Suhariyanto mengaku, hasil pendataan tersebut baru bisa dipublikasikan dalam kurun waktu tiga hingga empat bulan ke depan. Ia mengaku, tetap perlu mengundang sejumlah pihak terkait untuk mencocokkan akurasi data tersebut.
Dengan adanya data tersebut, Suhariyanto berharap produksi beras Indonesia bisa lebih terprediksi. "Setidaknya kita akan punya data produksi dan kita bisa melihat potensi dari panen padi itu tiga bulan ke depan," ujarnya.
Sebelumnya, Wakil Presiden Jusuf Kalla (JK) memastikan, Badan Pusat Statistik (BPS) akan merilis metode penelitian yang baru untuk memperbaiki data pangan di Indonesia. JK mengatakan, BPS akan merilis data-data baru terkait pangan yang selama ini dinilai tidak sesuai dengan kebutuhan masyarakat.
"BPS akan merilis penelitiannya yang baru, segera. (BPS) sudah sampaikan kepada saya bahwa akan ada data-data yang baru," ujar Jusuf Kalla, Selasa (22/5).
Masalah data produksi beras kerap menjadi polemik. Pasalnya, data ini penting untuk mengetahui kekurangan dan kelebihan beras nasional. Data juga dipakai untuk mengetahui besaran impor yang dibutuhkan.

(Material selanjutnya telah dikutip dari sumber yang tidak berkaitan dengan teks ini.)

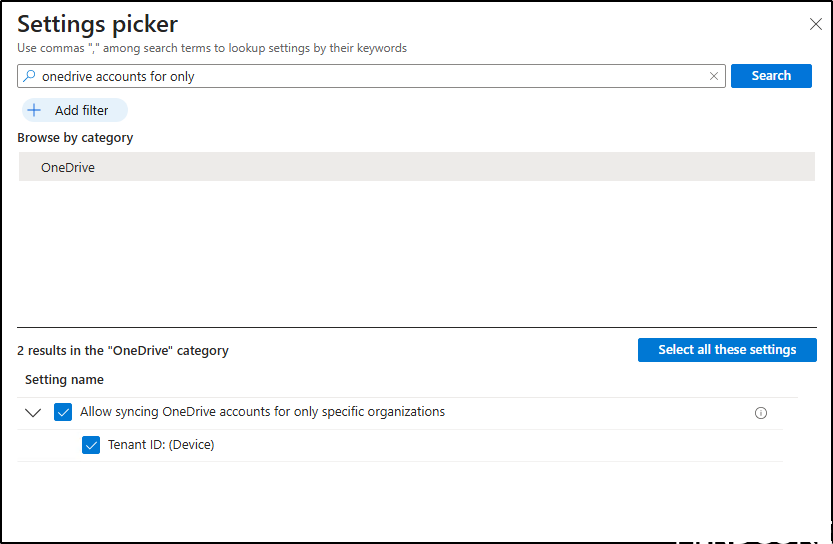Click Allow syncing OneDrive accounts setting text
Viewport: 833px width, 544px height.
click(x=262, y=412)

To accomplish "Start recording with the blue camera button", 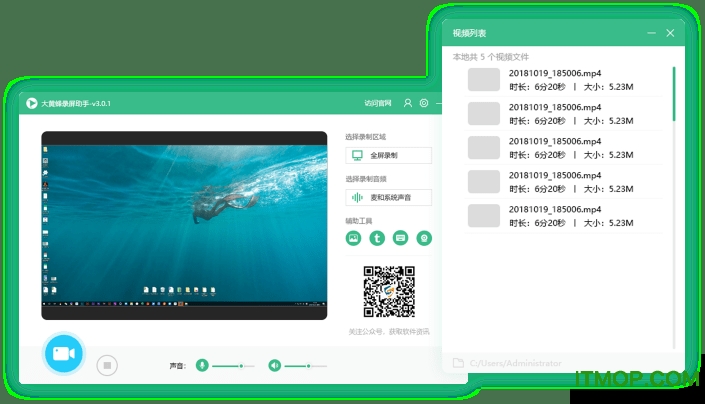I will click(64, 355).
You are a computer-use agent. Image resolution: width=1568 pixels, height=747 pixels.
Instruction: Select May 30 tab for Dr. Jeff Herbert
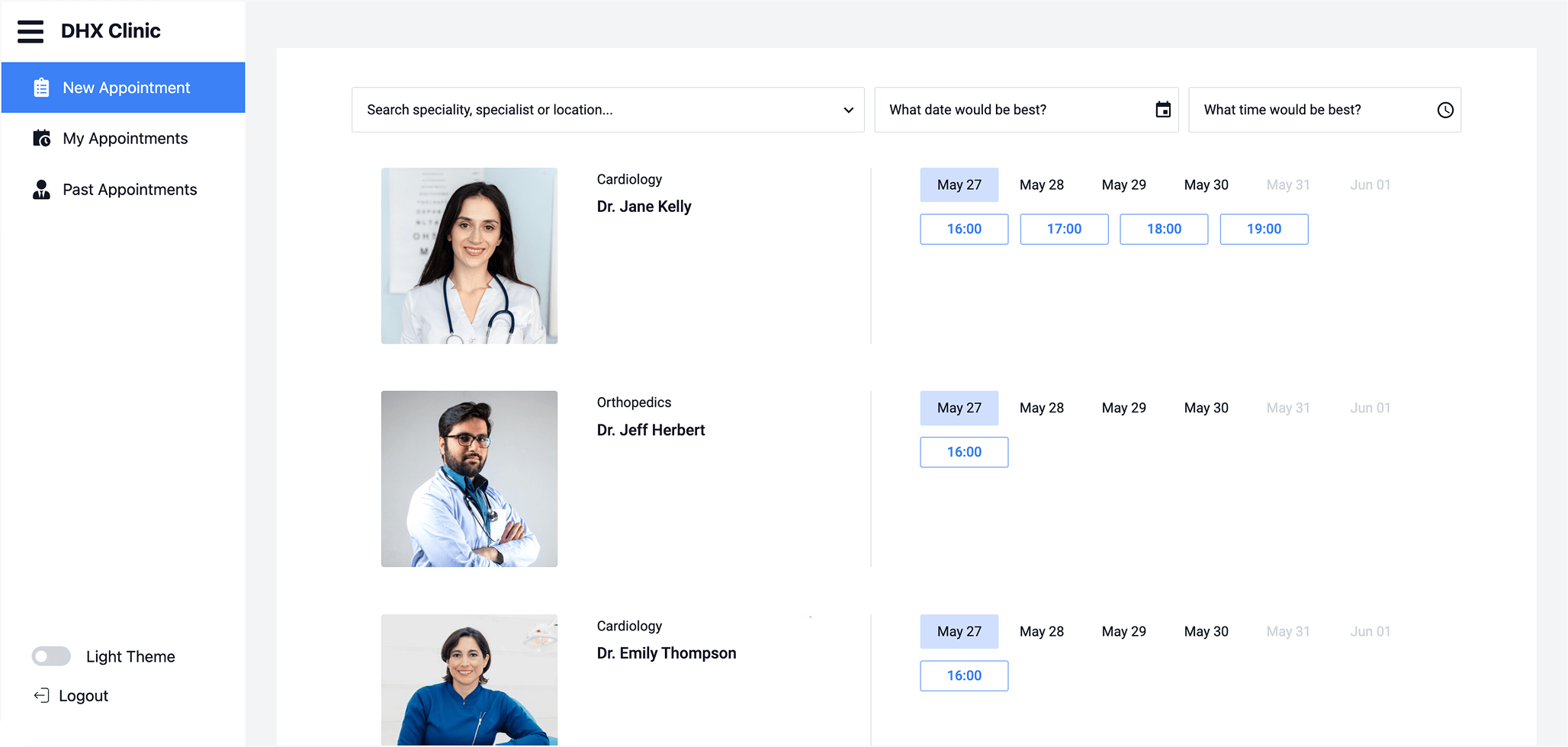coord(1207,408)
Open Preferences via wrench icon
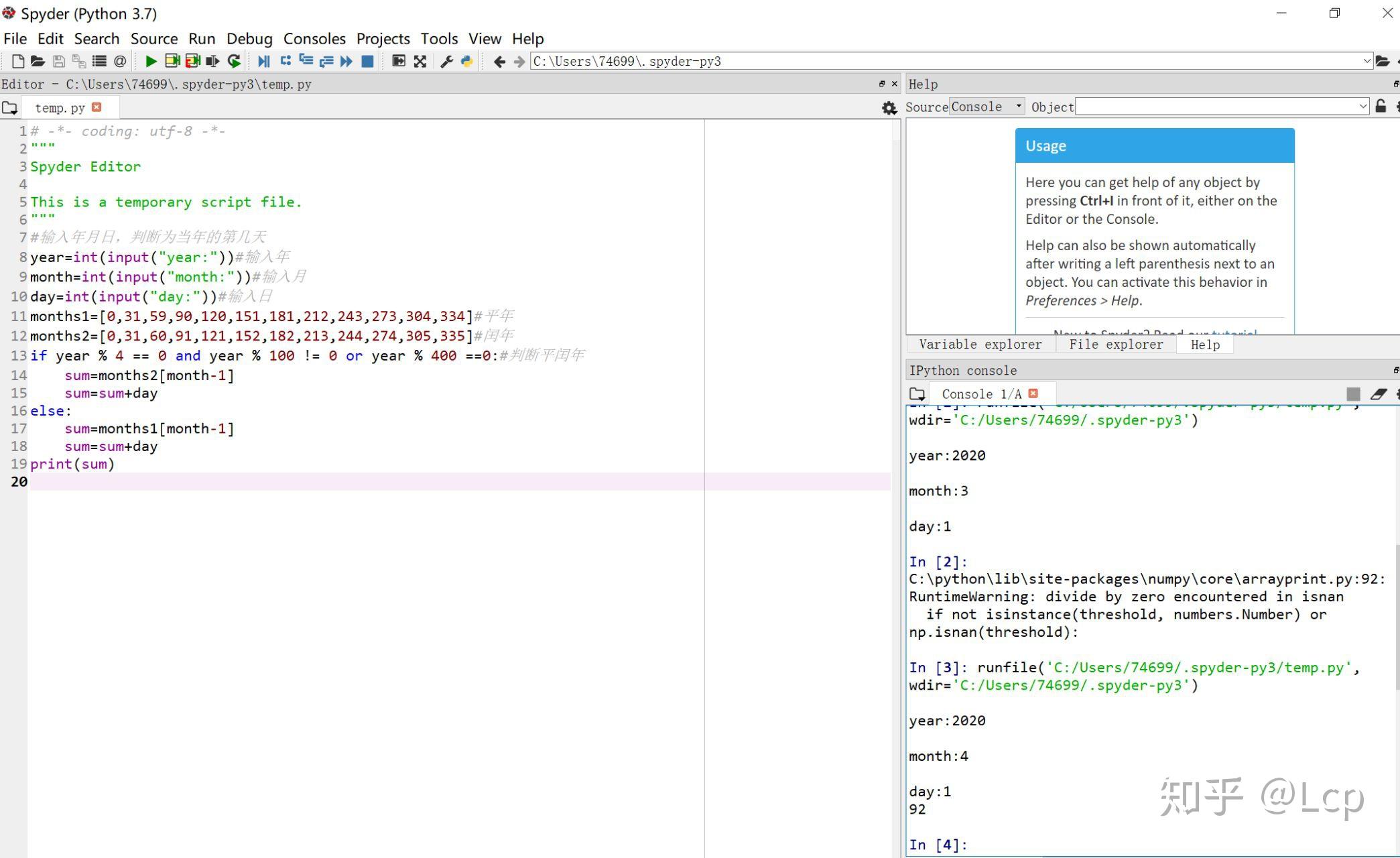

Berdasarkan hasil audit BPK, ia memaparkan, pada 2016 kebutuhan beras nasional sebanyak 46,142 juta ton. Sementara itu, produksi dalam negeri mencapai 46,188 juta ton. Artinya, ada selisih surplus sebanyak 46 ribu ton.
Namun, pada tahun tersebut pemerintah justru menerbitkan persetujuan impor sebanyak 1.000.200 ton. "Penetapan angka impor tidak sepenuhnya akuntabel," ujar Rizal dalam sebuah forum diskusi yang membahas ketahanan pangan di kantor BPK, Senin (21/5).